The Individuals with Disabilities Education Act (IDEA) mandates students with disabilities must, to the “maximum extent appropriate,” be educated with students who don’t have disabilities. Schools can’t automatically send kids who need speech therapy off to the isolated “speech room” down the hall! Working on speech skills in the same classroom with their peers also helps these kids generalize those skills, making critical connections between the therapy setting and everyday life.
- Incorporates Speech and Language into the General Education Curriculum.
When you consult with classroom teachers, you can give them practical tips and strategies for eliciting language in the classroom.Equipped by you, teachers can encourage students to talk about the subjects they’re currently studying—a science lesson, for instance—or help them master curricular vocabulary.
- Promotes Optimal Outcomes for Students with Speech and Language Needs.
We sometimes call the consultative model the “collaborative consultation” model, because it depends on SLPs working together with teachers to identify and address students’ needs. This model is “more than simply talking with teachers or parents,” as Dr. Kathy Coufal wrote in an important article on the subject almost 20 years ago. It demands therapists and others “believe that ‘two heads are better than one’ and that through sharing and co-participation, the probability for optimal outcome is enhanced.”
Reviewing the Speech-Language Pathologist’s Role in MTSS
When we talk about MTSS, we’re referring to this framework:
- Tier 1
Teachers in the general education classroom proactively provide support and services to the whole student population, helping 80-90% of them develop necessary skills.
- Tier 2
Students who don’t respond to Tier 1 interventions (5-10% of the student population) receive more specialized supports and services in small groups.
- Tier 3
Therapists provide targeted supports and services to students with the most serious disabilities and disorders (about 1-5% of the student population).
“Before MTSS,” Dr.
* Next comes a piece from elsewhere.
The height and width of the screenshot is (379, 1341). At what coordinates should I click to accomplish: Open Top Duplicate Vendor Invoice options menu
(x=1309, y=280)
Lesley Sylvan writes for ASHA, “students had two options: either receive direct speech-language services through special education or access no SLP support at all.”
But thanks to MTSS, students can get SLP support without going on caseload unless absolutely necessary. Consulting and collaborating with teachers, SLPs provide services leading to better outcomes in expressive, receptive, and social language; fluency; articulation; and more.
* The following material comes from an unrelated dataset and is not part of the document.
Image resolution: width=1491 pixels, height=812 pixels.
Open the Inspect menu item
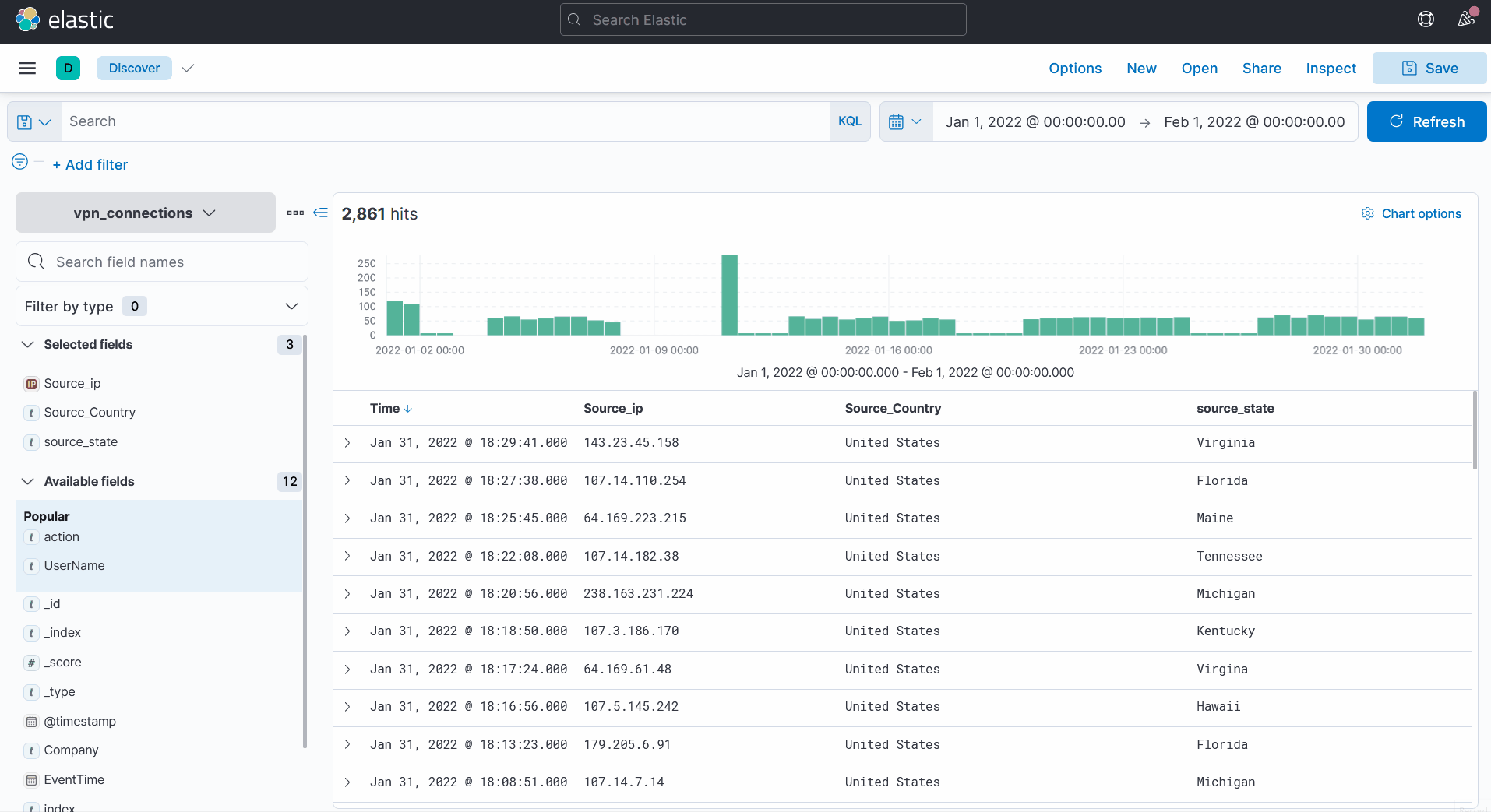(1331, 69)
Tier 1 Intervention Ideas for SLPs to Share with Teachers
As part of a consultative speech therapy model, you’ll train teachers in Interventions that make a mighty contribution to the MTSS model’s success. ASHA finds more than half of SLPs overall (57%) are involved in MTSS by providing strategies to classroom teachers.
Consider articulation, for instance. Not every mispronounced sound or dropped letter indicates a speech sound disorder requiring direct therapy. Before making a referral, teachers can try several strategies.
And, many Tier 1 interventions for speech can be a lot of fun! Teachers can:
- Encourage students to pretend they’re catching snowflakes on their tongue to make sure students can move their tongue independently from their lips and teeth.
- Have students use straws to blow cotton balls or tissues across a table to practice proper breath support.
- Enjoy some tongue twisters to strengthen coordination and timing.
None of these interventions require clinical knowledge or specialized equipment. But, they all go a long way toward determining which kids really need to be on caseload and which ones don’t.